苦悩と焦燥②
……ついにこの瞬間が来てしまった。
現在、私がいるのは私の住むマンションの805号室前。例の彼の家だ。ちなみに私は404号室に住んでいる。
とにかく行くのが嫌すぎて、私は寄り道をしまくった。いろんなスーパーをハシゴしたり、本屋に行ったり、、、
しかし、もう逃げられない。外も暗くなってきてしまったし。
「ふぅぅぅぅーー。」
…覚悟をきめてインターホンを押す。
ピンポーン♪
…………………。
反応がない。もう一度押すか。
ピンポーン♪
…………………………………。
また反応がない。どうしよう。
……帰ろっかな。プリントはドアポストにつっこんでおけばいいし。
そう思って、ドアポストにプリントの束をつっこもうとしたが、なかなか入らない。
どうやらドアポストの中はチラシなどでパンパンのようだ。
「えええ、どうすればいいんだ……。」
なんとなく、ドアノブをひねってみる。
……ガチャ。
「あ、開いちゃった!?」
えー……開くわけないと思いながら、ひねってみただけなのに。不用心だなぁ。
チラッと中をのぞいてみる。…私、今、ヤバいことをしているのでは。まあ、玄関にプリント達は置いていけばいいか。メモとか添えてね。

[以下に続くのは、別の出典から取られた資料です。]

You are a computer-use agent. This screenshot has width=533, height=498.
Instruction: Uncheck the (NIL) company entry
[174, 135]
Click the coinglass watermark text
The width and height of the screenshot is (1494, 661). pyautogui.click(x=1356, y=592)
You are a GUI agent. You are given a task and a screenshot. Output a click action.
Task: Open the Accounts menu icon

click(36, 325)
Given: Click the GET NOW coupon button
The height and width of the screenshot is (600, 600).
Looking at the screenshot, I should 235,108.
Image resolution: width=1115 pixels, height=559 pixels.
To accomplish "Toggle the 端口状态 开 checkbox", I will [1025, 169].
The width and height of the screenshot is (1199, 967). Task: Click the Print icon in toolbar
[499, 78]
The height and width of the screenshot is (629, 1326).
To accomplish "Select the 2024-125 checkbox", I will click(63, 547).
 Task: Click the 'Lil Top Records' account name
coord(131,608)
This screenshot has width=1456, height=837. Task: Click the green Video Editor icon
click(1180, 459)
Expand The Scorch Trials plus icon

ドアの隙間からはリビングと、奥にはベランダが見える。ベランダには人影が………って、いるじゃん!?陽道潤!!!
インターホン2回も鳴らしたのに無視しやがって!
陽道君はベランダから街の風景を眺めているようだ。
私が声をかけようか、もう一度インターホンを押そうか迷っていたその時だった。
陽道君はベランダの柵にのぼりだした。
「……は?」
これって、明らかにやばい場面だよね?
脳裏には月城の言葉がよぎる。
普通の人が妖怪と契約すると、、、
「精神を病んで自傷行動をしたり、他人を殺そうとしたり、最悪、自殺をしてしまう。」
自殺……!?
私は無意識に駆け出していた。
彼は柵の上に立つ。そして片足を空に向かって投げ出したところで、ギリギリ私が彼のシャツを掴む。
「馬鹿か!あんたは!」
「……!」
グイッと思いっきり引っ張ったため、彼は私の方に倒れてきた。
私の上に彼の体が降ってくる。
ドン!
……その音を合図に私は自分の意識を手放した。